*Provided records*
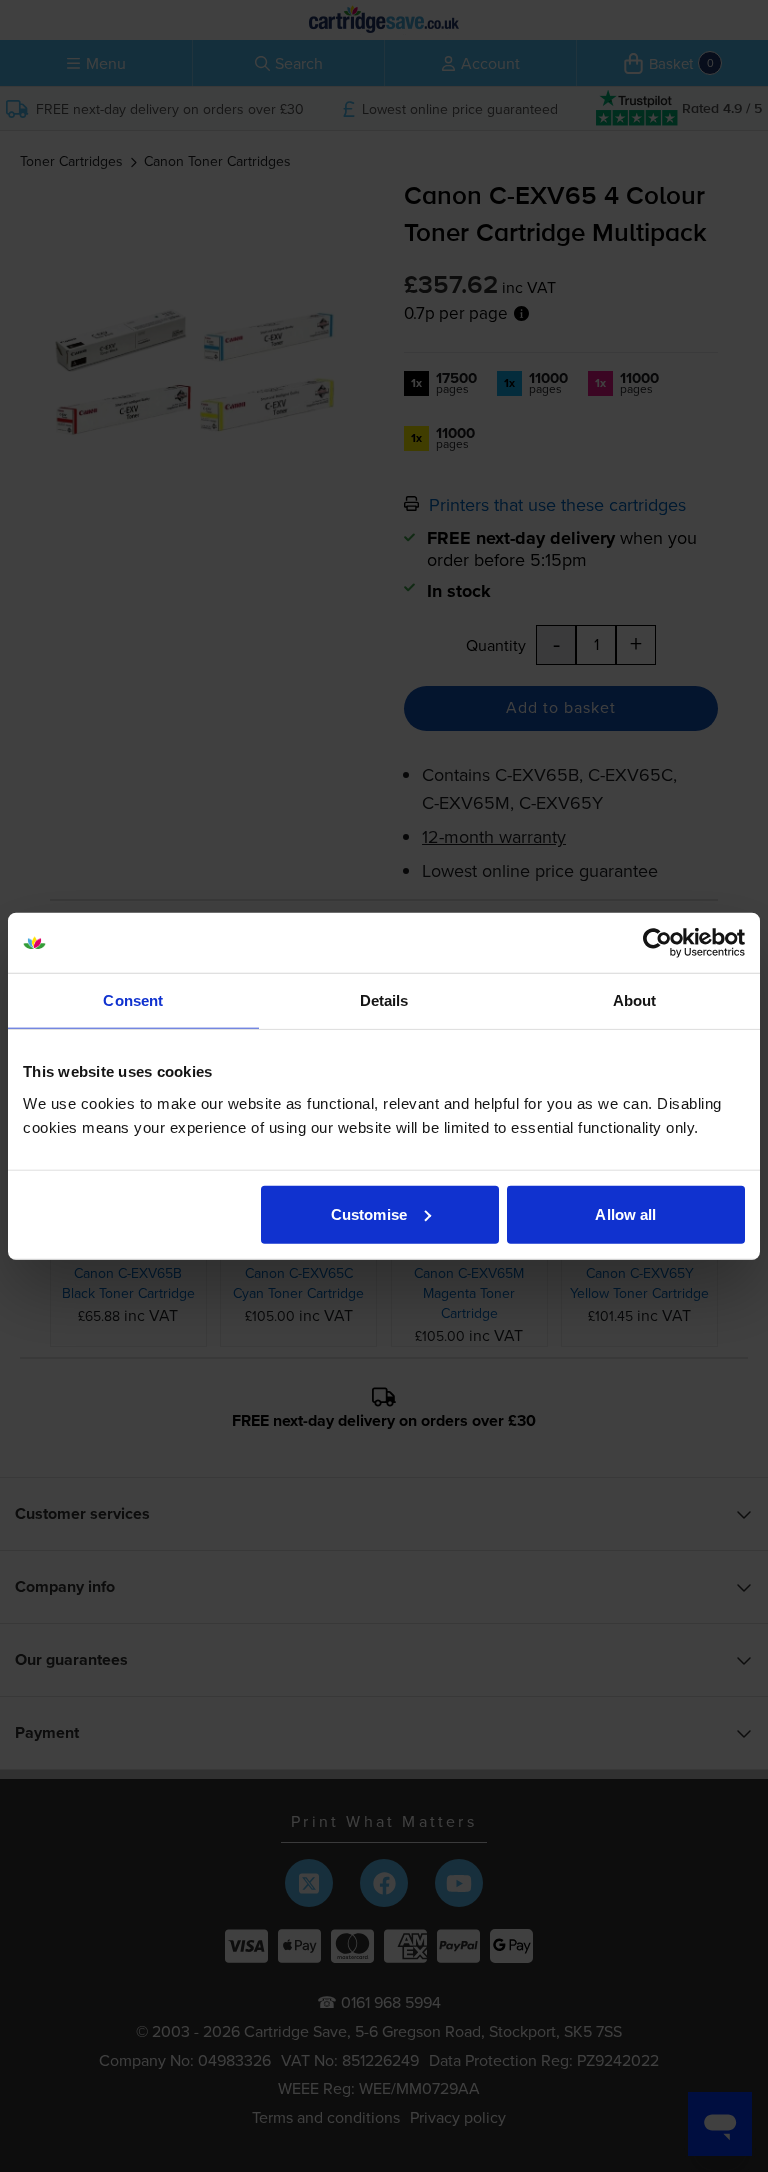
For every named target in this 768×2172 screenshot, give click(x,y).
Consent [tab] (133, 1000)
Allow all (625, 1213)
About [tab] (635, 1000)
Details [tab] (384, 1000)
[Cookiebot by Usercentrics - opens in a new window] (657, 943)
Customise (369, 1213)
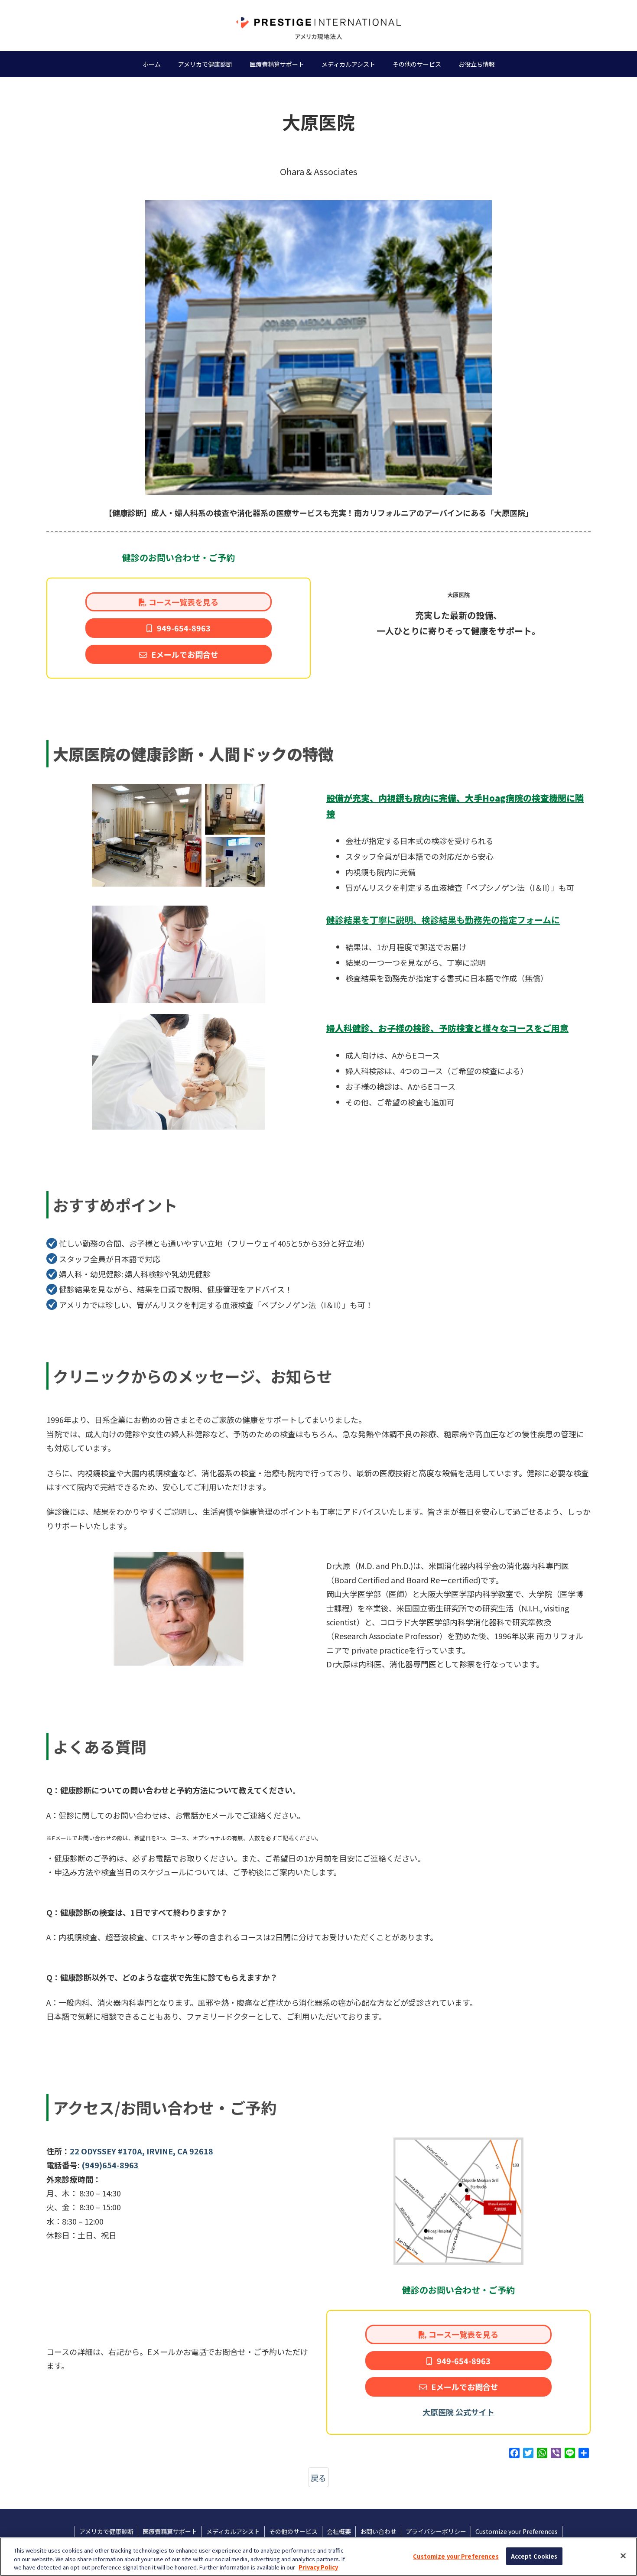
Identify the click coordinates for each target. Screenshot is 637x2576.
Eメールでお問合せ (184, 654)
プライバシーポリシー (436, 2531)
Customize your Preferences (455, 2556)
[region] (318, 2556)
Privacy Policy (318, 2567)
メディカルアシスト (233, 2531)
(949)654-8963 (110, 2164)
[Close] (623, 2555)
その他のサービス (293, 2531)
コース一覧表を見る (183, 601)
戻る (318, 2477)
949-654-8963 (184, 627)
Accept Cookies (534, 2556)
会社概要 (339, 2531)
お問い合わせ (378, 2531)
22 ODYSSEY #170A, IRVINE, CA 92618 (141, 2151)
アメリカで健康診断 (106, 2531)
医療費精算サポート (170, 2531)
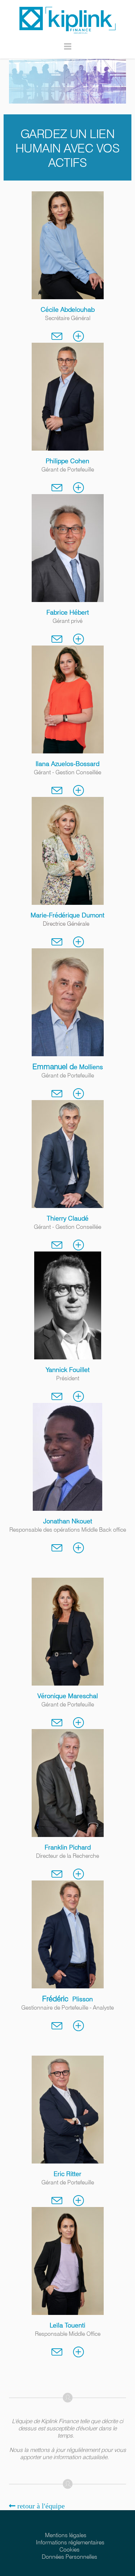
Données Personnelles (69, 2556)
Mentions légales (65, 2535)
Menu (67, 50)
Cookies (69, 2549)
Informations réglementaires (70, 2542)
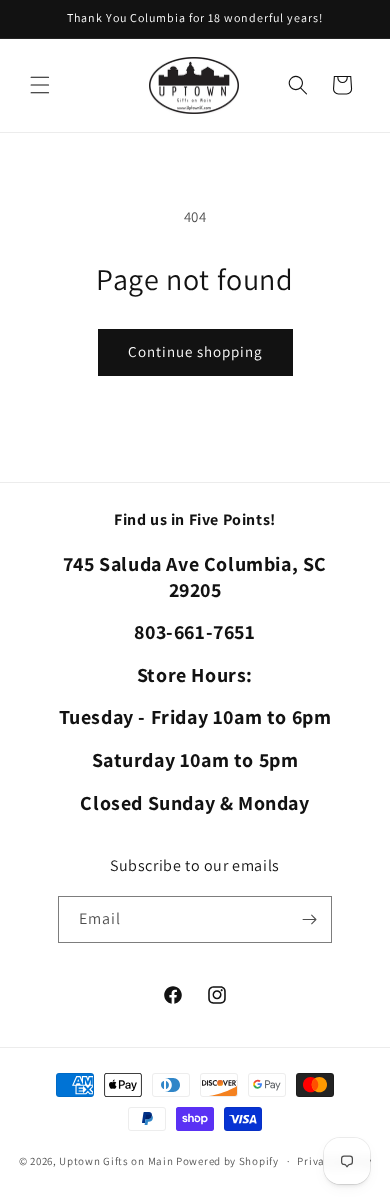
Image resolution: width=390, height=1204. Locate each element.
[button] (40, 85)
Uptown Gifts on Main (116, 1161)
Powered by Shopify (227, 1161)
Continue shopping (195, 351)
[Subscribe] (309, 919)
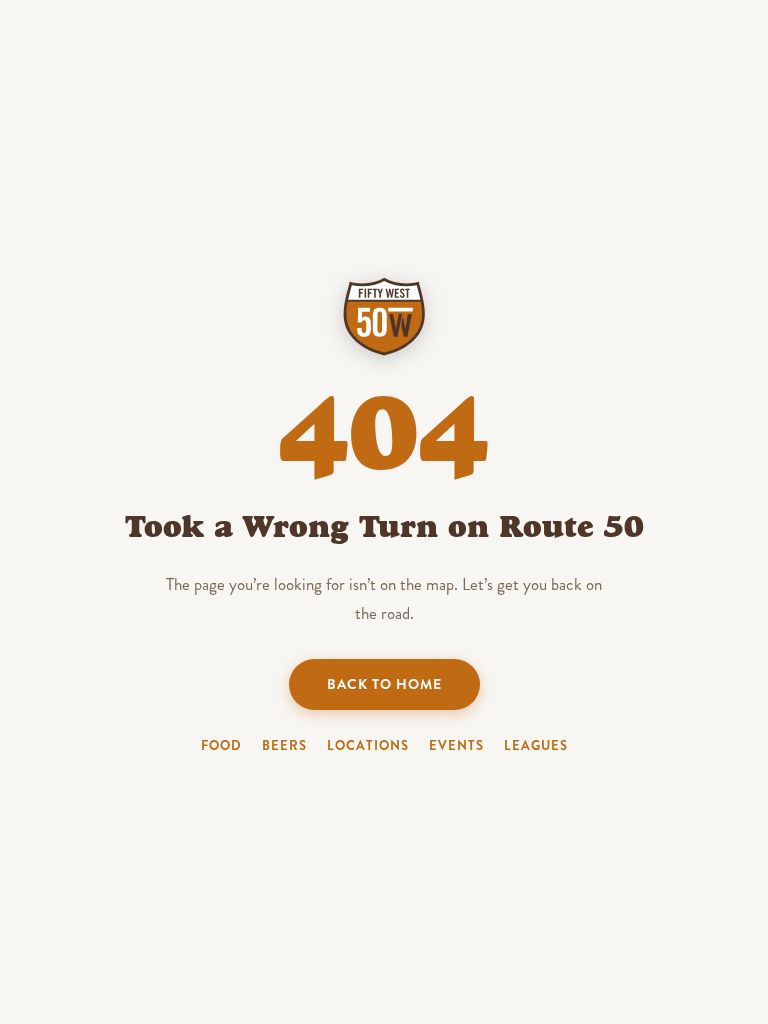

*What to produce*
An exact reproduction of the lines from the line containing "Mentions légales (65, 2535)" through the end of the listing above is needed; pictures stay out.

*Worked solution*
Mentions légales (65, 2535)
Menu (67, 50)
Cookies (69, 2549)
Informations réglementaires (70, 2542)
Image resolution: width=390, height=1204. Locate each element.
[button] (40, 85)
Uptown Gifts on Main (116, 1161)
Powered by Shopify (227, 1161)
Continue shopping (195, 351)
[Subscribe] (309, 919)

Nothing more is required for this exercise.